STATED GOAL – Copy out, word for word, the lines starting at the one containing "Click the Next button" and ending at the one containing "click(x=794, y=21)", including both.

EXERCISE MATERIAL –
┌────────
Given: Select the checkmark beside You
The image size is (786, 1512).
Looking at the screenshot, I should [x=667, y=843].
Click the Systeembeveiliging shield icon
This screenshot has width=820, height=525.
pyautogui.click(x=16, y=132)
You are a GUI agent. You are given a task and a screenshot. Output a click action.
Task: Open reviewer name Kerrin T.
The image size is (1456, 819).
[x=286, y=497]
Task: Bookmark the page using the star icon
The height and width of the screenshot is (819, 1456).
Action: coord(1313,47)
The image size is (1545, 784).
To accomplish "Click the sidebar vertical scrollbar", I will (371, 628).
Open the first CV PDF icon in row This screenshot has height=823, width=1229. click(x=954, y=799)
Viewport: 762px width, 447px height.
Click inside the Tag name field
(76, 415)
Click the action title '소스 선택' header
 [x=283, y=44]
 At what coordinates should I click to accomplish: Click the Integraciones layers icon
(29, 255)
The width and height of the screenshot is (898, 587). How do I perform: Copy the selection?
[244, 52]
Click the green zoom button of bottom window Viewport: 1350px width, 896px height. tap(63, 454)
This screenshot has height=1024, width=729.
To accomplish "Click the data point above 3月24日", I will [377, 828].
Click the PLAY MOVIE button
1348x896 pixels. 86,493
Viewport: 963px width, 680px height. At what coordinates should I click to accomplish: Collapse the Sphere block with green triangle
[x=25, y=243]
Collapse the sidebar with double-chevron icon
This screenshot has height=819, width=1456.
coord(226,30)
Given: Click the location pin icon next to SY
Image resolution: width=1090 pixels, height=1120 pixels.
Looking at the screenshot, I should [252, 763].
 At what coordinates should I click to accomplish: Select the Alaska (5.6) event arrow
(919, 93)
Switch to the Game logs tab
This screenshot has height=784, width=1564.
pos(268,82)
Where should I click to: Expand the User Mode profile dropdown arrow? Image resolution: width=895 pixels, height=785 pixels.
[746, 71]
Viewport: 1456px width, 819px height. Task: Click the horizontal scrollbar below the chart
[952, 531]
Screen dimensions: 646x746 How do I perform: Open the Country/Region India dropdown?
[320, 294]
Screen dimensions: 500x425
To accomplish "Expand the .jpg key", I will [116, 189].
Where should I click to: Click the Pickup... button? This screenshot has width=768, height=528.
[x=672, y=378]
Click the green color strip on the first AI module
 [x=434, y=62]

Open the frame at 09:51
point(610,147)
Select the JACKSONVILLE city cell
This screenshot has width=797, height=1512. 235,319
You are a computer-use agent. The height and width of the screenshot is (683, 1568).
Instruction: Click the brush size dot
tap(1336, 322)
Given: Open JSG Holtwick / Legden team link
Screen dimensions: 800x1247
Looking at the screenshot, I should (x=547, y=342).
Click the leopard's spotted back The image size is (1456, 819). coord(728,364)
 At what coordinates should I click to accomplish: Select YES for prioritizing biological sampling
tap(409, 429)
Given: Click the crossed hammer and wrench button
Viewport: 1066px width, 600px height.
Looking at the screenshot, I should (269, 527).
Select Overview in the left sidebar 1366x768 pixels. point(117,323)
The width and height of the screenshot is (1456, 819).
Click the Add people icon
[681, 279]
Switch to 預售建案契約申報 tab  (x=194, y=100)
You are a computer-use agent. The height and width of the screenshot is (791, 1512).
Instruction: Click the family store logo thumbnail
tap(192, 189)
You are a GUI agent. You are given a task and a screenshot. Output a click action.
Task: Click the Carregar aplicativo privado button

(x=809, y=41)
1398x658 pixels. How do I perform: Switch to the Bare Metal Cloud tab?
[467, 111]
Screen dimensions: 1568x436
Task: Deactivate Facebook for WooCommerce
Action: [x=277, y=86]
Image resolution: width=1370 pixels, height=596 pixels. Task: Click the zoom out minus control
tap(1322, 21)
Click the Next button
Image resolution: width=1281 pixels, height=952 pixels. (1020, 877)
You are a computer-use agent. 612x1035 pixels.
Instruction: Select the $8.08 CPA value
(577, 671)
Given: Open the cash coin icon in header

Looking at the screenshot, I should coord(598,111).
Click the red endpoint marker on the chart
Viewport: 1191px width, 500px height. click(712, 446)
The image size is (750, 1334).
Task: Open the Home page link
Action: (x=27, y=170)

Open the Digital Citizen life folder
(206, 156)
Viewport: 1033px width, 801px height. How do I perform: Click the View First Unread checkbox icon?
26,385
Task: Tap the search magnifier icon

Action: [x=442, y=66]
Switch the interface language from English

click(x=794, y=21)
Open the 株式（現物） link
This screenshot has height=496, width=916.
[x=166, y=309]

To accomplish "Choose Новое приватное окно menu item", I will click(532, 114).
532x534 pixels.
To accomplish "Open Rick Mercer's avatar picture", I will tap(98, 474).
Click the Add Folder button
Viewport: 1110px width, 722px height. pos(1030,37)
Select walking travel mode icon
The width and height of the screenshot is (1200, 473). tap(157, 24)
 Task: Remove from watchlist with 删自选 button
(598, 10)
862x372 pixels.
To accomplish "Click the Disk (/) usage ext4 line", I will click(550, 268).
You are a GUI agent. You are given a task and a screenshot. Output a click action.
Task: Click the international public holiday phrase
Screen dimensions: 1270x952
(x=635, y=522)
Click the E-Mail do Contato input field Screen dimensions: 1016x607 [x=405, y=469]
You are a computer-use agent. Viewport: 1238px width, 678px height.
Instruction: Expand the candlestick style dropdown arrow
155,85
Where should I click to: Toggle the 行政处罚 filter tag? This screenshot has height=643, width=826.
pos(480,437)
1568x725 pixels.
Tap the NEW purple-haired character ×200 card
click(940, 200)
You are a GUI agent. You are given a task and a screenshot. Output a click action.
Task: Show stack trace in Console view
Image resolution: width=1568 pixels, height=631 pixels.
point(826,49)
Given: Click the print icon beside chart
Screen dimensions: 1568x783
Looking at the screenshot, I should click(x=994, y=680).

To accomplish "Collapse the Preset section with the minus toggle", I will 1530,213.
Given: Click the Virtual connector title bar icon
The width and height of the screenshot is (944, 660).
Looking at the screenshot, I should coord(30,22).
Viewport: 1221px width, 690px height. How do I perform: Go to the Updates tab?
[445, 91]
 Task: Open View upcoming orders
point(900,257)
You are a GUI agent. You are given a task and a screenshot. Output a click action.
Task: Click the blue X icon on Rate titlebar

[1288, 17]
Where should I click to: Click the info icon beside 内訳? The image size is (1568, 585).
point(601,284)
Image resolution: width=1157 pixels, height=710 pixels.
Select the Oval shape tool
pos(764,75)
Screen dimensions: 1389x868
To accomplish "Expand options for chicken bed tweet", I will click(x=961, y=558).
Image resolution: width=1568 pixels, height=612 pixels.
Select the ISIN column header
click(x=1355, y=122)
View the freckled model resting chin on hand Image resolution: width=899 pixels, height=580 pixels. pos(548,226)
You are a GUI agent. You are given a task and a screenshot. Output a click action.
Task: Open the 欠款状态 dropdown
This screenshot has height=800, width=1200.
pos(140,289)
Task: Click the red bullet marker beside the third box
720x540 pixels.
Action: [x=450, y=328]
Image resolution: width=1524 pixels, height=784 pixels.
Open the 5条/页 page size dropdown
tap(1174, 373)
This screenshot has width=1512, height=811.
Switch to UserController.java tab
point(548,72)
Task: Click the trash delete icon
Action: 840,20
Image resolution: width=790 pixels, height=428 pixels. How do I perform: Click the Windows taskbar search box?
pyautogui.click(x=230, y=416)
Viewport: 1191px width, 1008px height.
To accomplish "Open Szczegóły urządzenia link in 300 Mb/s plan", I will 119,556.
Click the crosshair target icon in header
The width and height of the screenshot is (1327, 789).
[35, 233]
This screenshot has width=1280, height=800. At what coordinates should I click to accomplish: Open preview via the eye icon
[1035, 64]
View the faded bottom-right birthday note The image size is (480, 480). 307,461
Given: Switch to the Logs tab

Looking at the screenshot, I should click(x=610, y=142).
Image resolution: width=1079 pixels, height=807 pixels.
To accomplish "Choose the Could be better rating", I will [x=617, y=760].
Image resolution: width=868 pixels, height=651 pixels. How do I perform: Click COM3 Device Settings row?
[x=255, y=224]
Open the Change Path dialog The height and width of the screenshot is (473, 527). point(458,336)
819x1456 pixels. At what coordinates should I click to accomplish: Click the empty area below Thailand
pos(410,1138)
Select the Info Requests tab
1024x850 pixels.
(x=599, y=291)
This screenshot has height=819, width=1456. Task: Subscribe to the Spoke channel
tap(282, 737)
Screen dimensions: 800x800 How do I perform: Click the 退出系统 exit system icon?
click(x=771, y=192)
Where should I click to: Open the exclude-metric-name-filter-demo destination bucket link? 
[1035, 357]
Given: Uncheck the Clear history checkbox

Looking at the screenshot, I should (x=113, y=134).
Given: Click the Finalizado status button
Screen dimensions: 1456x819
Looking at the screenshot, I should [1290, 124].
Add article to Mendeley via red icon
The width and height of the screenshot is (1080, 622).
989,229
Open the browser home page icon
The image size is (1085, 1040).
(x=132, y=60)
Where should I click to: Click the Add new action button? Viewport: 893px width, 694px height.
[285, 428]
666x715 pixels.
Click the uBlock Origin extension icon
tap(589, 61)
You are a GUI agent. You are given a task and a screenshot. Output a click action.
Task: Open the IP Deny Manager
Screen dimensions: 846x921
└────────
SOLUTION TO THIS TASK –
Click the Next button
Image resolution: width=1281 pixels, height=952 pixels. (1020, 877)
You are a computer-use agent. 612x1035 pixels.
Instruction: Select the $8.08 CPA value
(577, 671)
Given: Open the cash coin icon in header

Looking at the screenshot, I should coord(598,111).
Click the red endpoint marker on the chart
Viewport: 1191px width, 500px height. click(712, 446)
The image size is (750, 1334).
Task: Open the Home page link
Action: (x=27, y=170)

Open the Digital Citizen life folder
(206, 156)
Viewport: 1033px width, 801px height. How do I perform: Click the View First Unread checkbox icon?
26,385
Task: Tap the search magnifier icon

Action: [x=442, y=66]
Switch the interface language from English

click(x=794, y=21)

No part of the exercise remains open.